Tagesschau
26. September 2020 aktualisiert um 20:36
Verkehr und Straßenzustand

Straßen gegen Olympia-Staus

Die Winterspiele 2026 werfen ihre Schatten voraus: Um Staus zwischen Antholz und Cortina zu verhindern, wird die Pustertaler Straße ausgebaut.

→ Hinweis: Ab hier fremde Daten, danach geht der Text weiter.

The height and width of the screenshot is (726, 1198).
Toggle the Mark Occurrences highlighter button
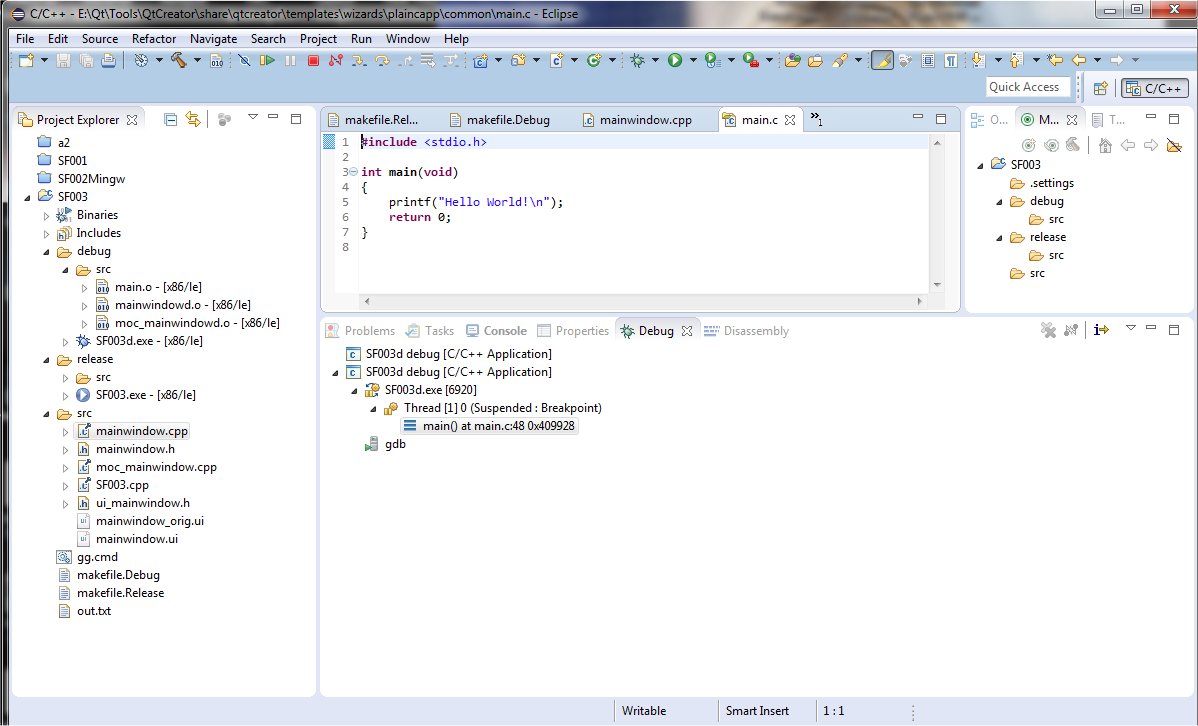point(881,61)
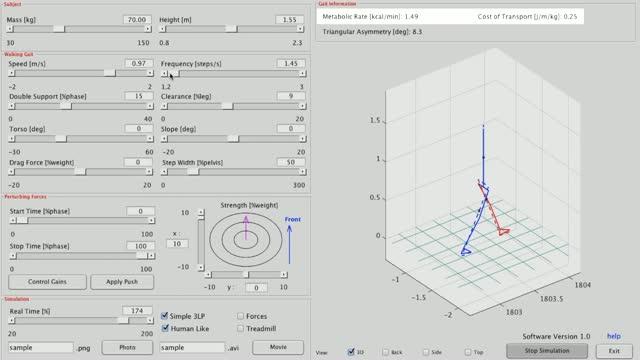
Task: Uncheck the Simple 3LP checkbox
Action: coord(164,316)
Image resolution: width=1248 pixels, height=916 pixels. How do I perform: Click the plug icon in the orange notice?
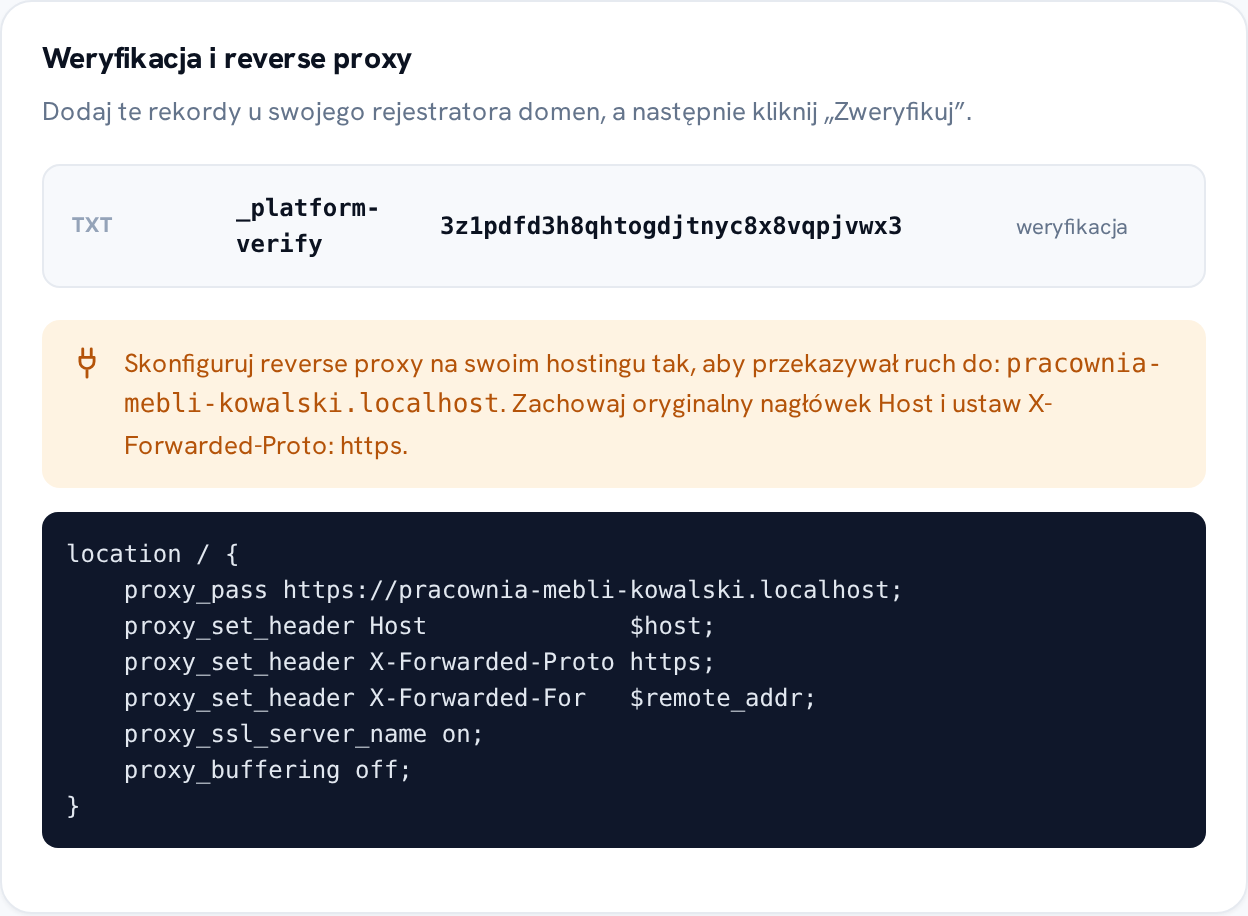(87, 363)
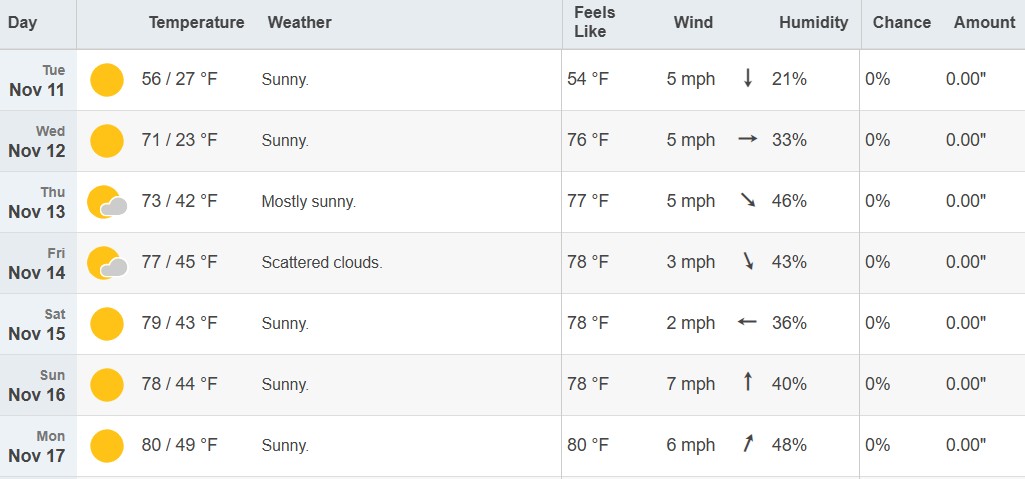Click the wind arrow in the Nov 12 row

[x=747, y=140]
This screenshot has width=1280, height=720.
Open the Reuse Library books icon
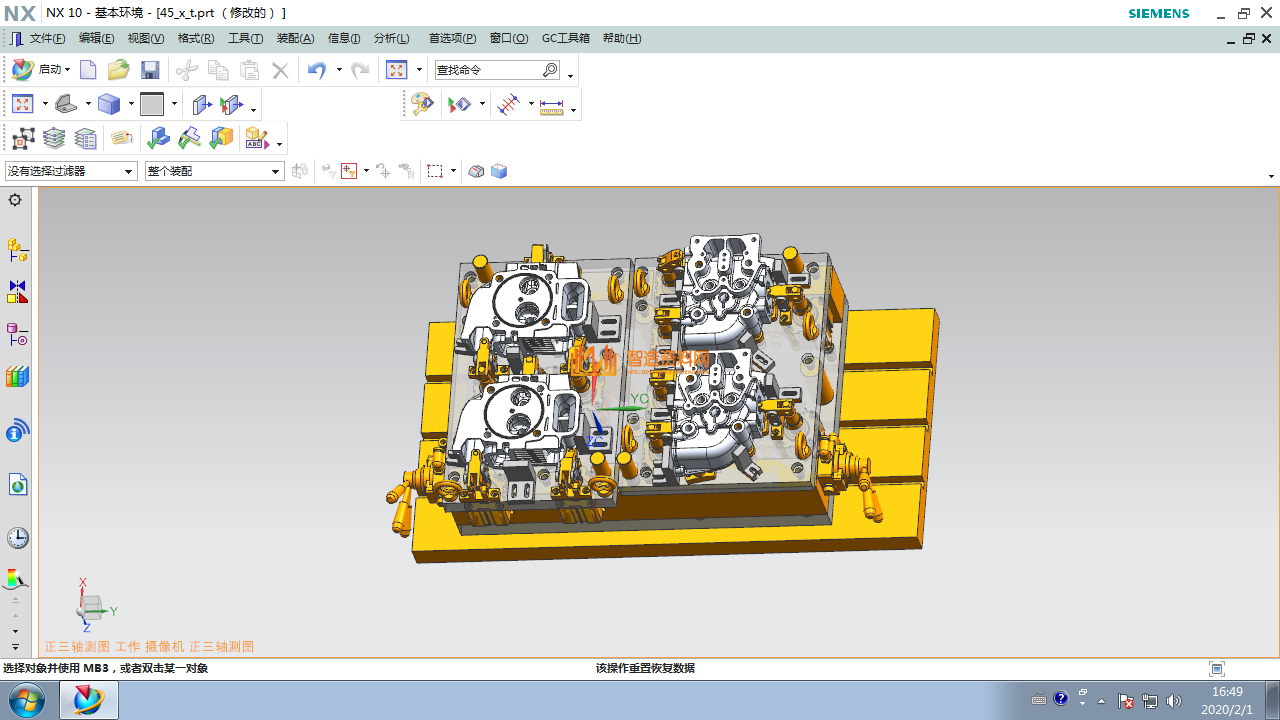click(x=17, y=377)
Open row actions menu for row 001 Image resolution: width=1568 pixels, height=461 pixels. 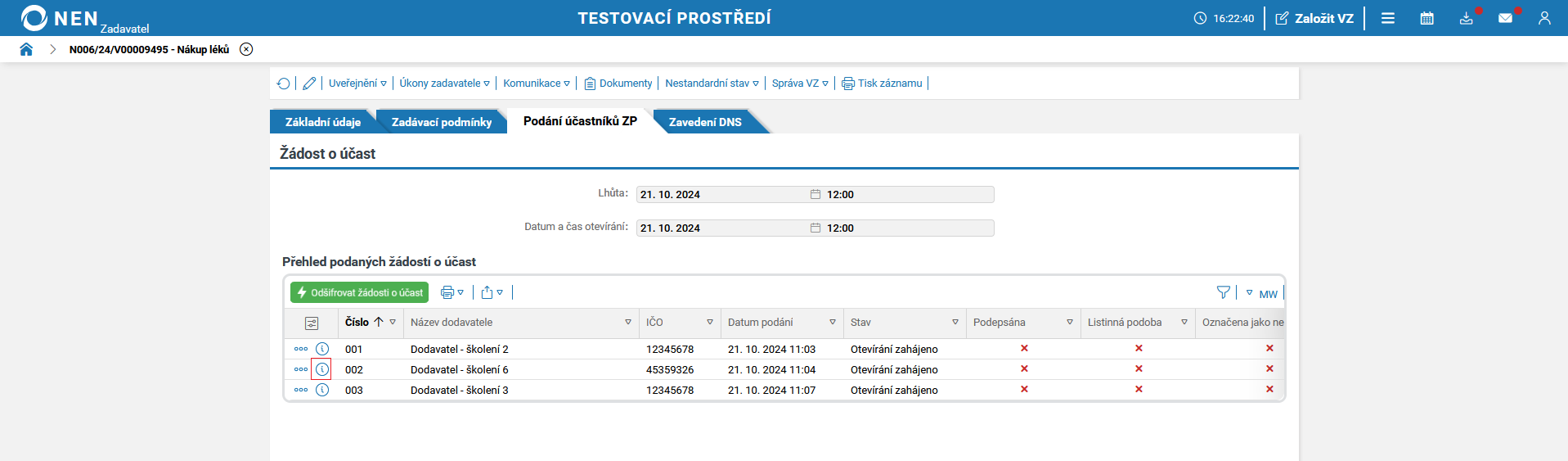coord(301,349)
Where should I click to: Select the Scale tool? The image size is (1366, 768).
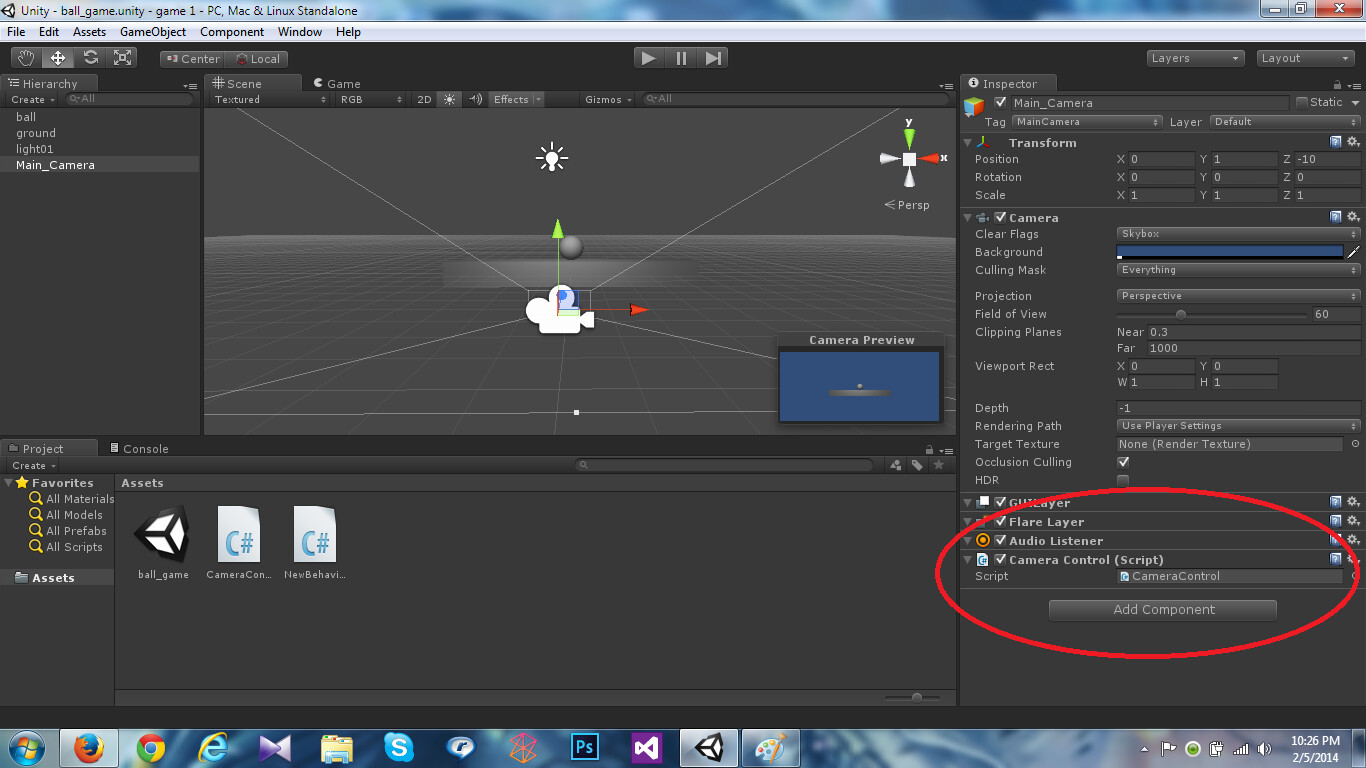(x=123, y=57)
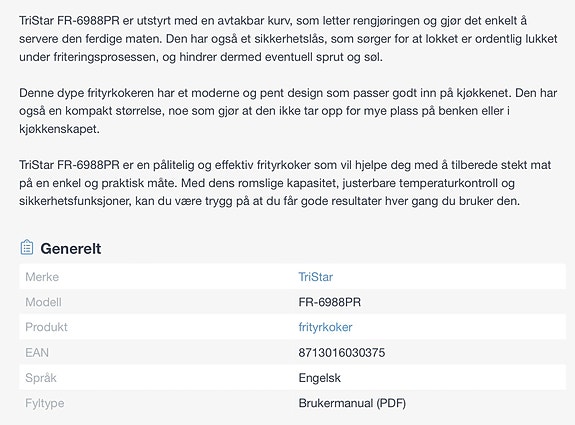
Task: Click the Generelt section heading
Action: coord(71,249)

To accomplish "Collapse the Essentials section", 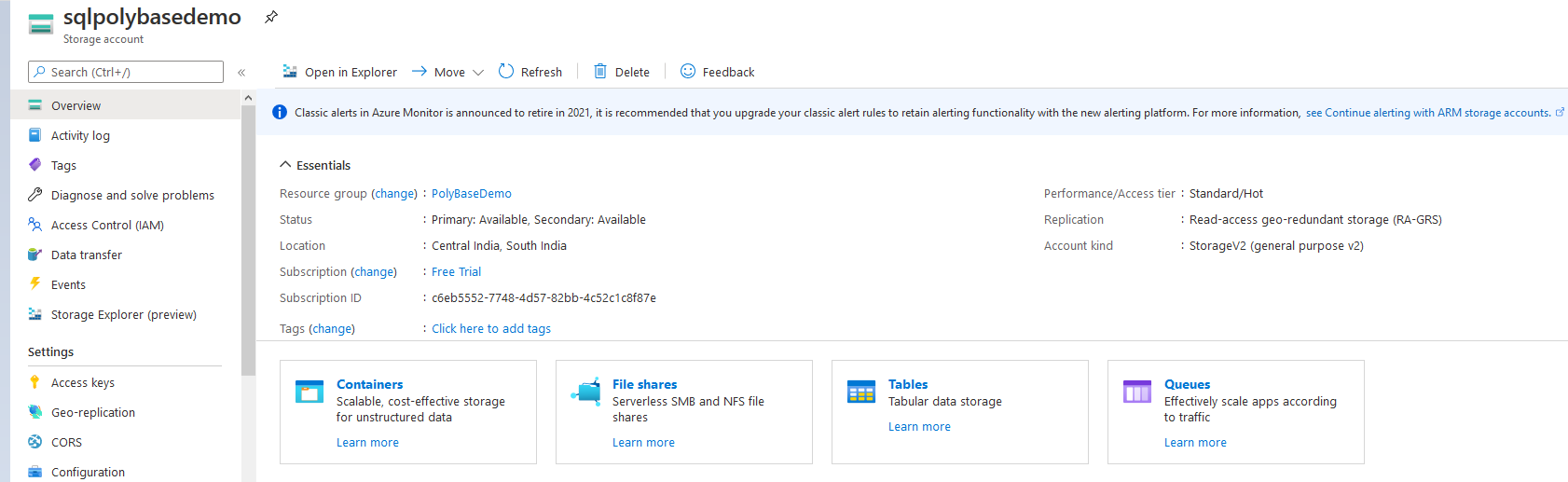I will pyautogui.click(x=285, y=165).
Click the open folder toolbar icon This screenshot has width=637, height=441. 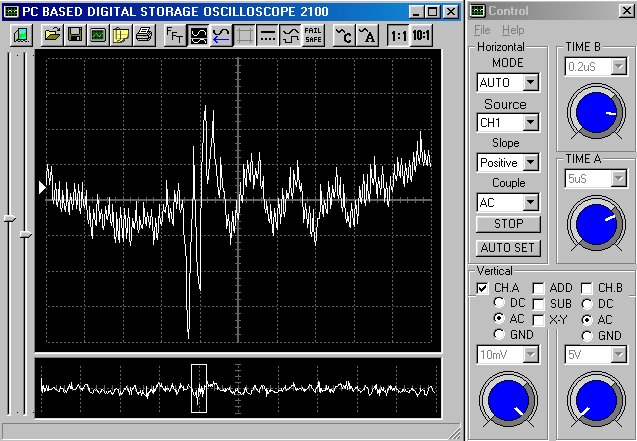(x=50, y=35)
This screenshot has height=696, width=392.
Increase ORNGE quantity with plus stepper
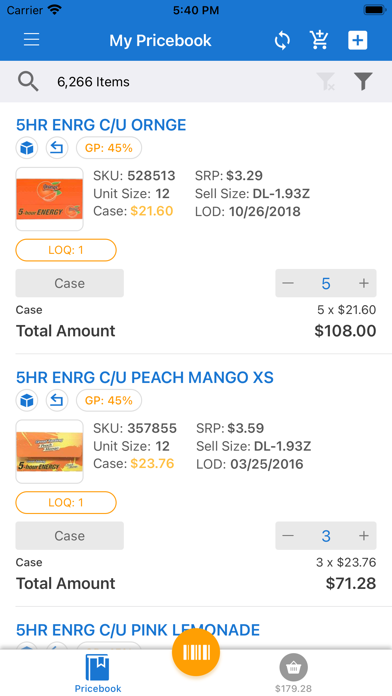tap(364, 283)
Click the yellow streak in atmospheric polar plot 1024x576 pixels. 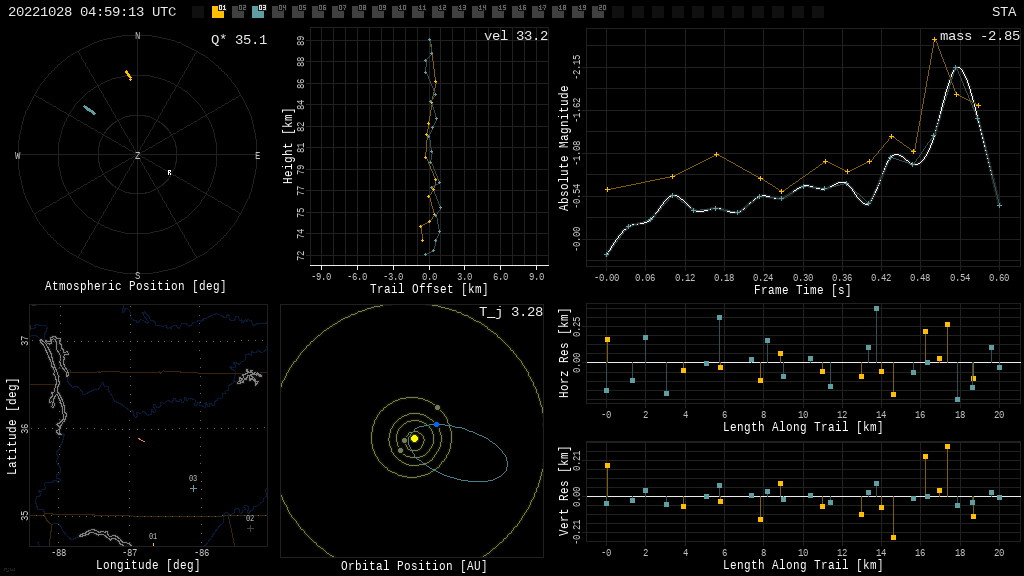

Olympia macht's möglich. Die Olympischen Winterspiele 2026 sollen den Ausbau der Pustertaler Straße vorantreiben, darunter Vorhaben, die seit sehr langer Zeit auf der Agenda des Amtes für Straßenbau stehen. Um Megastaus zwischen Antholz und Cortina zu verhindern, soll die Pustertaler Straße ausgebaut werden. Die Landesregierung hat einige Vorhaben jetzt auf die Vorzugsschiene geschoben.
 
Die Bevölkerung von Kiens und Percha sieht also endlich Licht am Ende des Tunnels. Seit Jahren sind dort Umfahrungsstraßen geplant, jeweils im Norden der Dörfer mit einem Tunnel. Für Kiens starten jetzt die Bauausschreibungen, für Percha werden die Planungsaufträge vergeben. Neu ist hingegen ein Kreisverkehr am Eingang des Antholzer Tales mit Unterführung. Und auf dem Weg nach Sexten soll man kurz vor Innichen nicht mehr die Bahngleise überqueren, sondern durch eine Unterführung fahren. Eine Stelle mit Bahnschranken, die ebenfalls seit Langem Staus produziert.
 
Hinter dem Ausbau der Pustertaler Straße steht auch ein neues Konzept: Es sollen Überholspurbereiche gebaut werden nach Osttiroler Vorbild, erklärt Mobilitätslandesrat Daniel Alfreider.
 
Der erste Überholspurbereich wird derzeit schon bei der Kreuzung ins Gadertal realisiert. Wer die derzeitige Riesenbaustelle zwischen Kniepass und Sonnenburg passiert, sieht, dass die Straße in diesem Bereich deutlich breiter wird als bisher.
 
Ins Gadertal führen dann eine neue Brücke und ein Tunnel im Bereich Klosterwald. Wo die neuen Überholspurbereiche entstehen sollen, ist noch nicht festgelegt.